E&F Advice & Administration
May 05, 2021
Nonprofit and Foundation Investment Policy Statement Essentials
Nonprofit and foundation boards have a fiduciary duty to be responsible stewards of their organization’s assets. A robust investment policy statement (IPS) is central to fulfilling that obligation. The IPS is a document that outlines the investment policies that will determine how assets are invested. Having an IPS supports the board’s legal duty of care by codifying prudent investment decision-making and oversight procedures. As part of our client services, Glenmede often works closely with nonprofit and foundation boards to help them create or update their IPS.

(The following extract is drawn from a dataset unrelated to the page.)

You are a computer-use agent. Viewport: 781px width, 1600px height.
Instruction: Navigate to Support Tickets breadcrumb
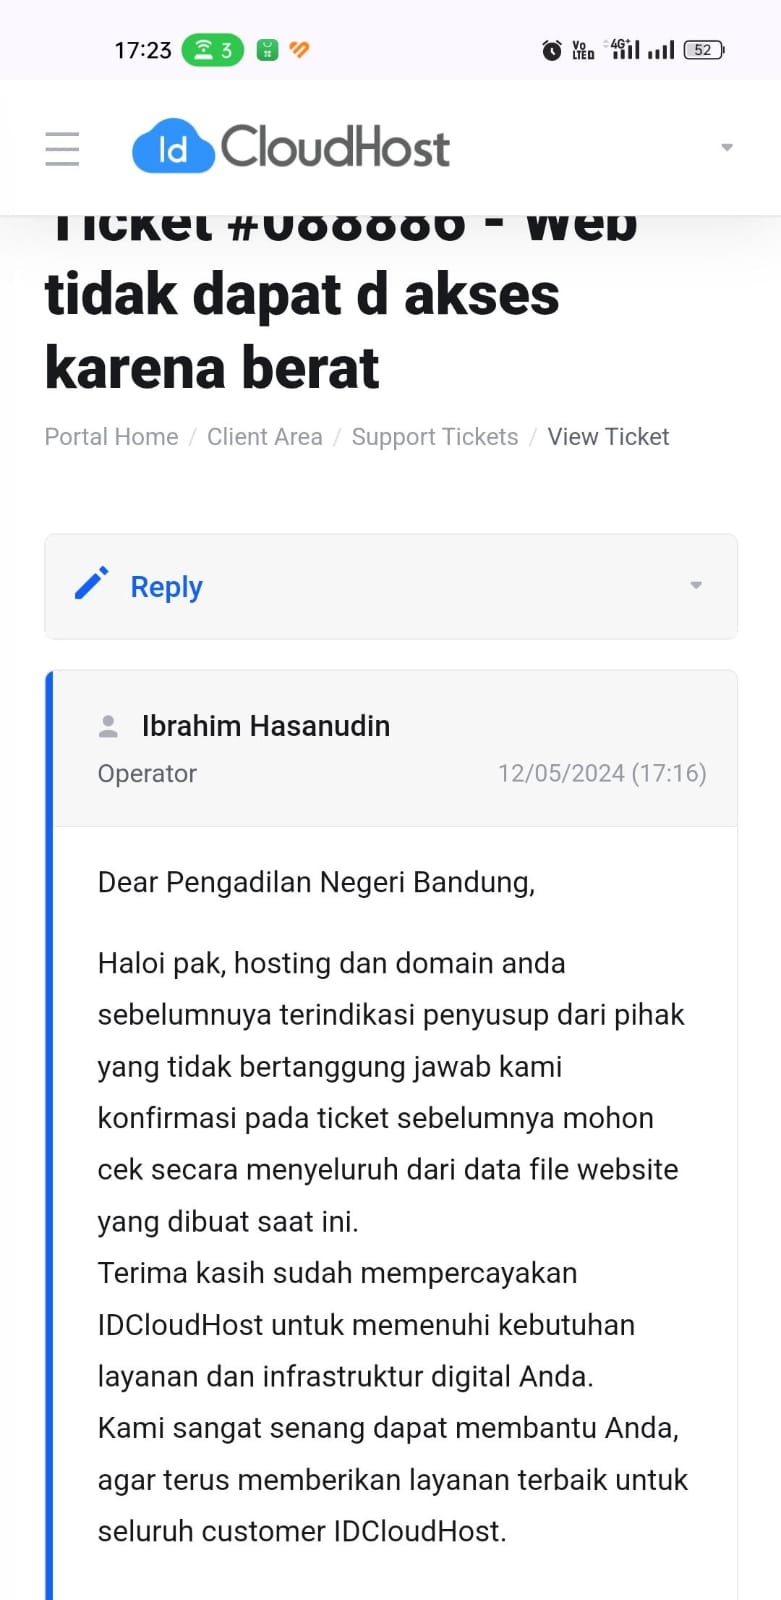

Maintaining a thoughtful, comprehensive IPS is considered a best practice. As a fundamental governance document, the IPS should be treated as a living document that is reviewed annually by the board or when triggering events occur.
Why an IPS matters
The importance of an IPS cannot be overstated. As the detailed roadmap for how assets will be invested, it helps boards stay focused on oversight, governance and strategy-related activities by:
- Memorializing the investment philosophy and goals
- Aligning the investment strategy with the organization’s mission
- Defining roles and responsibilities of board members, including executive management and investment managers
- Providing a framework for objective decision-making
- Maintaining focus on long-term objectives through market ups and downs, periods of disruption and volatility
- Ensuring continuity of purpose and process during times of leadership, management or generational change
- Supporting new member orientation and education
- Reinforcing a fiduciary culture that adheres to best practices
Making the IPS a public document
An IPS can be a powerful public-facing document where key stakeholders can view your investment policies to better understand how they support prudent stewardship. Key stakeholders may include donors or other partners with a vested interest in understanding how gifts will be managed. In the spirit of transparency and accountability, many organizations now choose to make their IPS available on their website.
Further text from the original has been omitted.